* [INSTRUCTIONS TO FOLLOW]: Output the records in full, exactly as given.

______________________________

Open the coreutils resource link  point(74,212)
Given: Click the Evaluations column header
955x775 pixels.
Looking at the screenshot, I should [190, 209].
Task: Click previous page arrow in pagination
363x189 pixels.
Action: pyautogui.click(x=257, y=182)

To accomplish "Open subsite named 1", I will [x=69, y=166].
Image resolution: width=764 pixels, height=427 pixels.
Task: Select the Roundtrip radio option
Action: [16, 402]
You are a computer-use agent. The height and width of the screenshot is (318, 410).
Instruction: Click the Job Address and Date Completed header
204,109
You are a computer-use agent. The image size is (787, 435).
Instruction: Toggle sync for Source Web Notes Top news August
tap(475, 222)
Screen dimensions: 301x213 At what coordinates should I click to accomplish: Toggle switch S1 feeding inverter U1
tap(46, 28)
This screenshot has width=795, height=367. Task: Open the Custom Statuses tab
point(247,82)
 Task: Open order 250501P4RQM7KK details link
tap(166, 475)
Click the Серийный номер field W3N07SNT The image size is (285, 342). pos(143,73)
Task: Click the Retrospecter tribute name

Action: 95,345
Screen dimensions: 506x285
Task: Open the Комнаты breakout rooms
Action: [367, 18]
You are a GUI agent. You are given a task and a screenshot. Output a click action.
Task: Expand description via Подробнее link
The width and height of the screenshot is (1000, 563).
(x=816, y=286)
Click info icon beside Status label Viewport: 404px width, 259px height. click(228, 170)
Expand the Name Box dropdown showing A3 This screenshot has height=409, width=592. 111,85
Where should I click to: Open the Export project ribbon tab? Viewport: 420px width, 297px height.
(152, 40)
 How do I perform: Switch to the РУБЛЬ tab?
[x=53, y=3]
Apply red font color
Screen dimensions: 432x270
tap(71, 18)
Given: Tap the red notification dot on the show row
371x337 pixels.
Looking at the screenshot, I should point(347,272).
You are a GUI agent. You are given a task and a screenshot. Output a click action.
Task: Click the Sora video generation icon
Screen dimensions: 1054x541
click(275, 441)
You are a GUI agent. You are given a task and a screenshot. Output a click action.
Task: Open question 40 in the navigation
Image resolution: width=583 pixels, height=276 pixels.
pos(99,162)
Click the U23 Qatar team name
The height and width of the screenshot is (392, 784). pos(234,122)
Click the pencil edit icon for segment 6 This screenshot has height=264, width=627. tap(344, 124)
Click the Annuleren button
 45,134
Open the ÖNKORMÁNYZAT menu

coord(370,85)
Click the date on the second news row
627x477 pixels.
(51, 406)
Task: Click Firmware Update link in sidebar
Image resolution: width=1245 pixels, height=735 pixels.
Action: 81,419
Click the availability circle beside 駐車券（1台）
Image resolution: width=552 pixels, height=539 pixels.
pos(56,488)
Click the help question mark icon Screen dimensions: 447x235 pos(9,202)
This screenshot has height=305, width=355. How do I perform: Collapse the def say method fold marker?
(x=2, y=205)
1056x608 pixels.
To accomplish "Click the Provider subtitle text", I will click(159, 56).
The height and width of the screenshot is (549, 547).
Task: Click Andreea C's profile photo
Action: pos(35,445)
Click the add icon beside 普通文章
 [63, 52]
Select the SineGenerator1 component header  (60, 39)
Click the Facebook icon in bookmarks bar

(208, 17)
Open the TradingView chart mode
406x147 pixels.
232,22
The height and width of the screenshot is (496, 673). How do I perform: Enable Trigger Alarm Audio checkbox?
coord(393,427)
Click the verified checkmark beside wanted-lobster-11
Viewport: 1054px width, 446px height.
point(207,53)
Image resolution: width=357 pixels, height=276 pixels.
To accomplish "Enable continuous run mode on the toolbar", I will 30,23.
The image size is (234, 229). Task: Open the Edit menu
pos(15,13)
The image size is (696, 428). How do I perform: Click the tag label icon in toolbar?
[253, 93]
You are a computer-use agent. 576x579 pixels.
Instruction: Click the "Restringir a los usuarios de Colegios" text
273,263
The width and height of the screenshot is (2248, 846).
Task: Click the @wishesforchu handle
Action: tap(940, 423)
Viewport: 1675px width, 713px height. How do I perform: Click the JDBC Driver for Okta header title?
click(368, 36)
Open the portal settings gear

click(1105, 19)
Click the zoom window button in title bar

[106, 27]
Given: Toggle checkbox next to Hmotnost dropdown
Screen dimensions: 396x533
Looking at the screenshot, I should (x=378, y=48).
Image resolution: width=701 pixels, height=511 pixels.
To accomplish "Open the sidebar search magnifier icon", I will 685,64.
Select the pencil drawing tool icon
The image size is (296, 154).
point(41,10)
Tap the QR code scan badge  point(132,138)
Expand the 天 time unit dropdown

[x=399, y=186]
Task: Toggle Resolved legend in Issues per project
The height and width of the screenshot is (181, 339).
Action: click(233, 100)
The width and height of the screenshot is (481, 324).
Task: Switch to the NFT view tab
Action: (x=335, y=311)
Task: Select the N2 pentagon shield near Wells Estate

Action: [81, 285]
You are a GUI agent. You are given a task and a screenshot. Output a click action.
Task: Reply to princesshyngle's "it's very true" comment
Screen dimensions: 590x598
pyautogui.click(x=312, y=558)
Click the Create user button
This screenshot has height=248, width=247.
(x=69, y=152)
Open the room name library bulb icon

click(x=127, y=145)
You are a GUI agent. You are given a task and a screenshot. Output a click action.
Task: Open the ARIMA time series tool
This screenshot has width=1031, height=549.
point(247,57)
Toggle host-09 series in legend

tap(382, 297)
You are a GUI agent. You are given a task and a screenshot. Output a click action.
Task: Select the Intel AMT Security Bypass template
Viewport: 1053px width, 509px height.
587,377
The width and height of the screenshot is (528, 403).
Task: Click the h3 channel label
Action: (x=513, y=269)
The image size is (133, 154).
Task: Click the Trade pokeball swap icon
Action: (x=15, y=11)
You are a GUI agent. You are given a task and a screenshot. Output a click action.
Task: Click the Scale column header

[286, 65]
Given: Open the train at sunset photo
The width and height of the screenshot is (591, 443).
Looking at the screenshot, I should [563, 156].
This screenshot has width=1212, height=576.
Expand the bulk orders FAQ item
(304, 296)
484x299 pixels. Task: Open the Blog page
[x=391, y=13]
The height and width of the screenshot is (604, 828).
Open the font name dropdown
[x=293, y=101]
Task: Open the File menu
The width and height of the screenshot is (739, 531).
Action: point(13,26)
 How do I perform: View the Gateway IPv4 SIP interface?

______________________________

* [WRITTEN REPLY]:
Open the coreutils resource link  point(74,212)
Given: Click the Evaluations column header
955x775 pixels.
Looking at the screenshot, I should [190, 209].
Task: Click previous page arrow in pagination
363x189 pixels.
Action: pyautogui.click(x=257, y=182)

To accomplish "Open subsite named 1", I will [x=69, y=166].
Image resolution: width=764 pixels, height=427 pixels.
Task: Select the Roundtrip radio option
Action: [16, 402]
You are a computer-use agent. The height and width of the screenshot is (318, 410).
Instruction: Click the Job Address and Date Completed header
204,109
You are a computer-use agent. The image size is (787, 435).
Instruction: Toggle sync for Source Web Notes Top news August
tap(475, 222)
Screen dimensions: 301x213 At what coordinates should I click to accomplish: Toggle switch S1 feeding inverter U1
tap(46, 28)
This screenshot has width=795, height=367. Task: Open the Custom Statuses tab
point(247,82)
 Task: Open order 250501P4RQM7KK details link
tap(166, 475)
Click the Серийный номер field W3N07SNT The image size is (285, 342). pos(143,73)
Task: Click the Retrospecter tribute name

Action: 95,345
Screen dimensions: 506x285
Task: Open the Комнаты breakout rooms
Action: [367, 18]
You are a GUI agent. You are given a task and a screenshot. Output a click action.
Task: Expand description via Подробнее link
The width and height of the screenshot is (1000, 563).
(x=816, y=286)
Click info icon beside Status label Viewport: 404px width, 259px height. click(228, 170)
Expand the Name Box dropdown showing A3 This screenshot has height=409, width=592. 111,85
Where should I click to: Open the Export project ribbon tab? Viewport: 420px width, 297px height.
(152, 40)
 How do I perform: Switch to the РУБЛЬ tab?
[x=53, y=3]
Apply red font color
Screen dimensions: 432x270
tap(71, 18)
Given: Tap the red notification dot on the show row
371x337 pixels.
Looking at the screenshot, I should point(347,272).
You are a GUI agent. You are given a task and a screenshot. Output a click action.
Task: Click the Sora video generation icon
Screen dimensions: 1054x541
click(275, 441)
You are a GUI agent. You are given a task and a screenshot. Output a click action.
Task: Open question 40 in the navigation
Image resolution: width=583 pixels, height=276 pixels.
pos(99,162)
Click the U23 Qatar team name
The height and width of the screenshot is (392, 784). pos(234,122)
Click the pencil edit icon for segment 6 This screenshot has height=264, width=627. tap(344, 124)
Click the Annuleren button
 45,134
Open the ÖNKORMÁNYZAT menu

coord(370,85)
Click the date on the second news row
627x477 pixels.
(51, 406)
Task: Click Firmware Update link in sidebar
Image resolution: width=1245 pixels, height=735 pixels.
Action: 81,419
Click the availability circle beside 駐車券（1台）
Image resolution: width=552 pixels, height=539 pixels.
pos(56,488)
Click the help question mark icon Screen dimensions: 447x235 pos(9,202)
This screenshot has height=305, width=355. How do I perform: Collapse the def say method fold marker?
(x=2, y=205)
1056x608 pixels.
To accomplish "Click the Provider subtitle text", I will click(159, 56).
The height and width of the screenshot is (549, 547).
Task: Click Andreea C's profile photo
Action: pos(35,445)
Click the add icon beside 普通文章
 [63, 52]
Select the SineGenerator1 component header  (60, 39)
Click the Facebook icon in bookmarks bar

(208, 17)
Open the TradingView chart mode
406x147 pixels.
232,22
The height and width of the screenshot is (496, 673). How do I perform: Enable Trigger Alarm Audio checkbox?
coord(393,427)
Click the verified checkmark beside wanted-lobster-11
Viewport: 1054px width, 446px height.
point(207,53)
Image resolution: width=357 pixels, height=276 pixels.
To accomplish "Enable continuous run mode on the toolbar", I will 30,23.
The image size is (234, 229). Task: Open the Edit menu
pos(15,13)
The image size is (696, 428). How do I perform: Click the tag label icon in toolbar?
[253, 93]
You are a computer-use agent. 576x579 pixels.
Instruction: Click the "Restringir a los usuarios de Colegios" text
273,263
The width and height of the screenshot is (2248, 846).
Task: Click the @wishesforchu handle
Action: tap(940, 423)
Viewport: 1675px width, 713px height. How do I perform: Click the JDBC Driver for Okta header title?
click(368, 36)
Open the portal settings gear

click(1105, 19)
Click the zoom window button in title bar

[106, 27]
Given: Toggle checkbox next to Hmotnost dropdown
Screen dimensions: 396x533
Looking at the screenshot, I should (x=378, y=48).
Image resolution: width=701 pixels, height=511 pixels.
To accomplish "Open the sidebar search magnifier icon", I will 685,64.
Select the pencil drawing tool icon
The image size is (296, 154).
point(41,10)
Tap the QR code scan badge  point(132,138)
Expand the 天 time unit dropdown

[x=399, y=186]
Task: Toggle Resolved legend in Issues per project
The height and width of the screenshot is (181, 339).
Action: click(233, 100)
The width and height of the screenshot is (481, 324).
Task: Switch to the NFT view tab
Action: (x=335, y=311)
Task: Select the N2 pentagon shield near Wells Estate

Action: [81, 285]
You are a GUI agent. You are given a task and a screenshot. Output a click action.
Task: Reply to princesshyngle's "it's very true" comment
Screen dimensions: 590x598
pyautogui.click(x=312, y=558)
Click the Create user button
This screenshot has height=248, width=247.
(x=69, y=152)
Open the room name library bulb icon

click(x=127, y=145)
You are a GUI agent. You are given a task and a screenshot. Output a click action.
Task: Open the ARIMA time series tool
This screenshot has width=1031, height=549.
point(247,57)
Toggle host-09 series in legend

tap(382, 297)
You are a GUI agent. You are given a task and a screenshot. Output a click action.
Task: Select the Intel AMT Security Bypass template
Viewport: 1053px width, 509px height.
587,377
The width and height of the screenshot is (528, 403).
Task: Click the h3 channel label
Action: (x=513, y=269)
The image size is (133, 154).
Task: Click the Trade pokeball swap icon
Action: (x=15, y=11)
You are a GUI agent. You are given a task and a screenshot. Output a click action.
Task: Click the Scale column header

[286, 65]
Given: Open the train at sunset photo
The width and height of the screenshot is (591, 443).
Looking at the screenshot, I should [563, 156].
This screenshot has width=1212, height=576.
Expand the bulk orders FAQ item
(304, 296)
484x299 pixels. Task: Open the Blog page
[x=391, y=13]
The height and width of the screenshot is (604, 828).
Open the font name dropdown
[x=293, y=101]
Task: Open the File menu
The width and height of the screenshot is (739, 531).
Action: point(13,26)
 How do I perform: View the Gateway IPv4 SIP interface?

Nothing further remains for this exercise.